**Material for this exercise**
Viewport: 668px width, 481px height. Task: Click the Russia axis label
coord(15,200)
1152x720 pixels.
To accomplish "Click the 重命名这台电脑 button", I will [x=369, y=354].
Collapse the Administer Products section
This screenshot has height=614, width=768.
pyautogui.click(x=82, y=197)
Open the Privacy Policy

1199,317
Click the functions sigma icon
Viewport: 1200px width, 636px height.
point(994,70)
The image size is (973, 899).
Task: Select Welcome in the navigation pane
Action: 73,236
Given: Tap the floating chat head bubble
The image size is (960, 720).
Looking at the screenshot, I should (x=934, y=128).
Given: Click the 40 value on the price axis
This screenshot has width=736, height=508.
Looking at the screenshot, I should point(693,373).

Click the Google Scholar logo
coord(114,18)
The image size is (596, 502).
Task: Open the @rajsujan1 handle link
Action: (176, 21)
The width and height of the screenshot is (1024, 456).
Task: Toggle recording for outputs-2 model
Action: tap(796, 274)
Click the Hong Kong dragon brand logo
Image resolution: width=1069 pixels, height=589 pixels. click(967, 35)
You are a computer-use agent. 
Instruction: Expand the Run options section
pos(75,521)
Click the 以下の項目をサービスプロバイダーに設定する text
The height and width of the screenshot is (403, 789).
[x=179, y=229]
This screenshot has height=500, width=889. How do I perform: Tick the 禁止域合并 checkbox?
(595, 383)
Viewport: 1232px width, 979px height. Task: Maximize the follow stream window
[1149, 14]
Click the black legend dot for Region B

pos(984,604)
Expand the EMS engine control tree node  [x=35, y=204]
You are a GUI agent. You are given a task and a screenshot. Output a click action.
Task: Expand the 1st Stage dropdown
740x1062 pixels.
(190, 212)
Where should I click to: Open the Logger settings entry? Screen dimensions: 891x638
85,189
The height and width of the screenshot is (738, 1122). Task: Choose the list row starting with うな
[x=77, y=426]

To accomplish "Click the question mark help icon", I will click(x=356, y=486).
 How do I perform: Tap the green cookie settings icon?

**Assignment**
Could you find every line in the records above that contains the word "agent" and copy it?

**Answer box**
You are a computer-use agent. 
You are a GUI agent. You are given a task and a screenshot. Output a click action.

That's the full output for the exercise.